The 75Se selenoprotein profiles of heart supernatant (Figure 5) are also very similar for all four selenocompounds. At 1 and 3 h, the 65 kDa species contained more 75Se than in GPX1 subunits for selenite, GSSeSG, and SeMet. This labeling diminished somewhat by 24 h when GPX1 subunit gained prominence, but both species retained 75Se labeling at 72 h.
The 75Se profiles of testes supernatant show a different story (Figure 6). Early on, the 65 kDa species were labeled at 3 h, but by 24 h the 17 kDa GPX4 is equally 75Se-labeled from selenite, GSSeSG, SeMet, and SeBetaine. The GPX4 was the dominate 75Se-labeled selenoprotein at 72 h.
Effect of Se Status on 75Se-Selenoprotein Labeling
The same-sized 50 μCi tracer dose of 75Se was injected at various times into rats fed Se-deficient (0 μg Se/g diet), Se-adequate (0.2 μg Se/g diet), and high Se (2 μg Se/g diet) to study the impact of Se status on flux of 75Se into liver selenoproteins (Figures 7A–C). In Se-deficient liver, there was little effect of time after dosing on incorporation into selenoproteins, in contrast to what was observed in Se-adequate rats (Figure 4).

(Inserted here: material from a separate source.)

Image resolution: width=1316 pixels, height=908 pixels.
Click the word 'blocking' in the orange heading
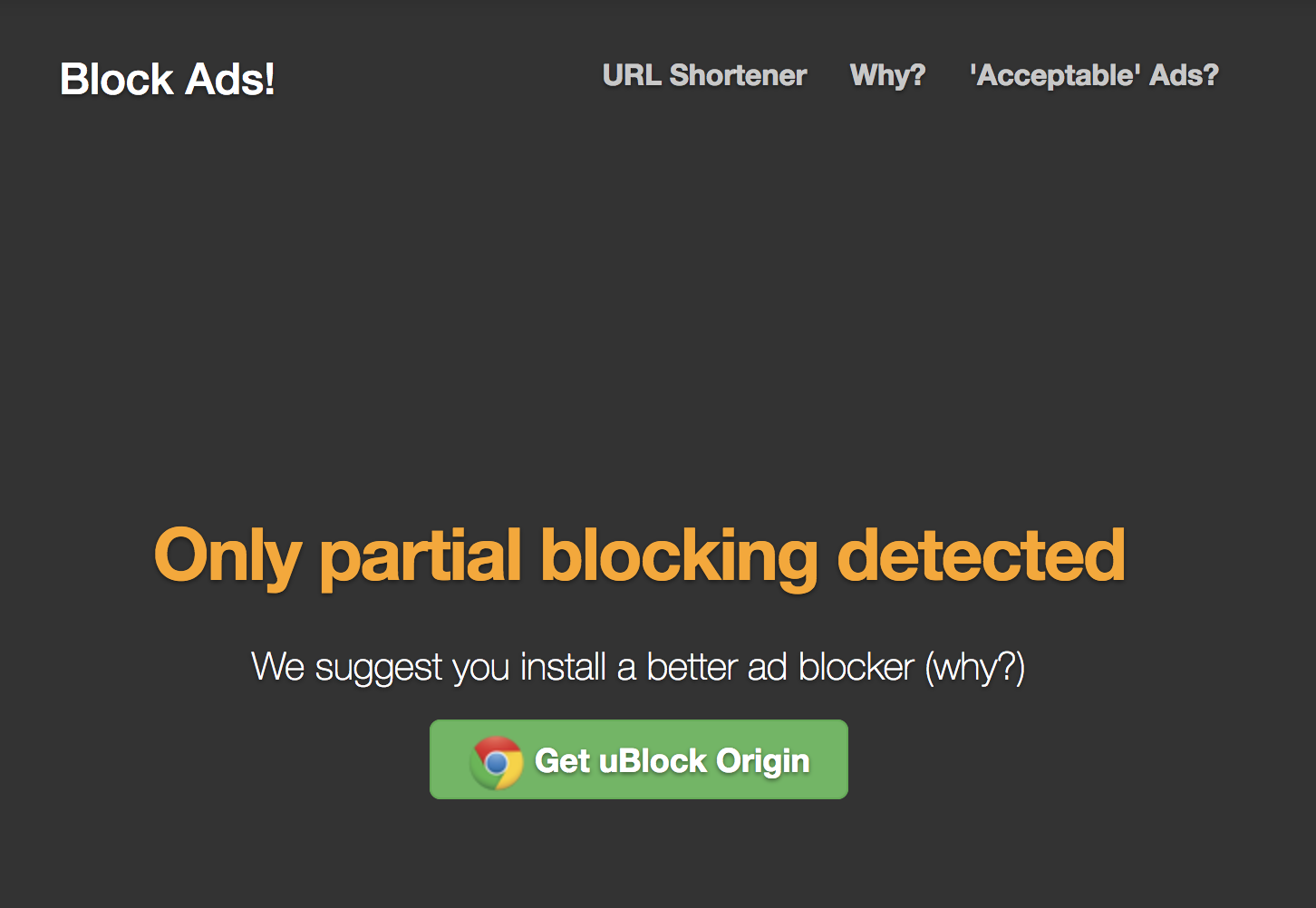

Furthermore, in Se-deficient rats, the amount of 75Se labeling of GPX1 was the same as the labeling of TXNRD at all times (Figure 7A), whereas 75Se labeling of GPX1 increased dramatically in Se-adequate liver from 1 to 3 to 24 h after dosing (Figure 7B). In high-Se rat liver, there was little incorporation of 75Se into the 65 kDa species; 75Se incorporation into GPX1 was considerably less as compared to Se-adequate liver, with the more modest incorporation doubling from 3 to 24 h, and doubling again from 24 to 72 h. The pattern of 75Se incorporation from [75Se] selenate (Figures 7D–F) was virtually the same as that observed with [75Se]selenite, showing that both selenocompounds are metabolized in intact rats at similar rates into the precursor used for Se incorporation into selenoproteins.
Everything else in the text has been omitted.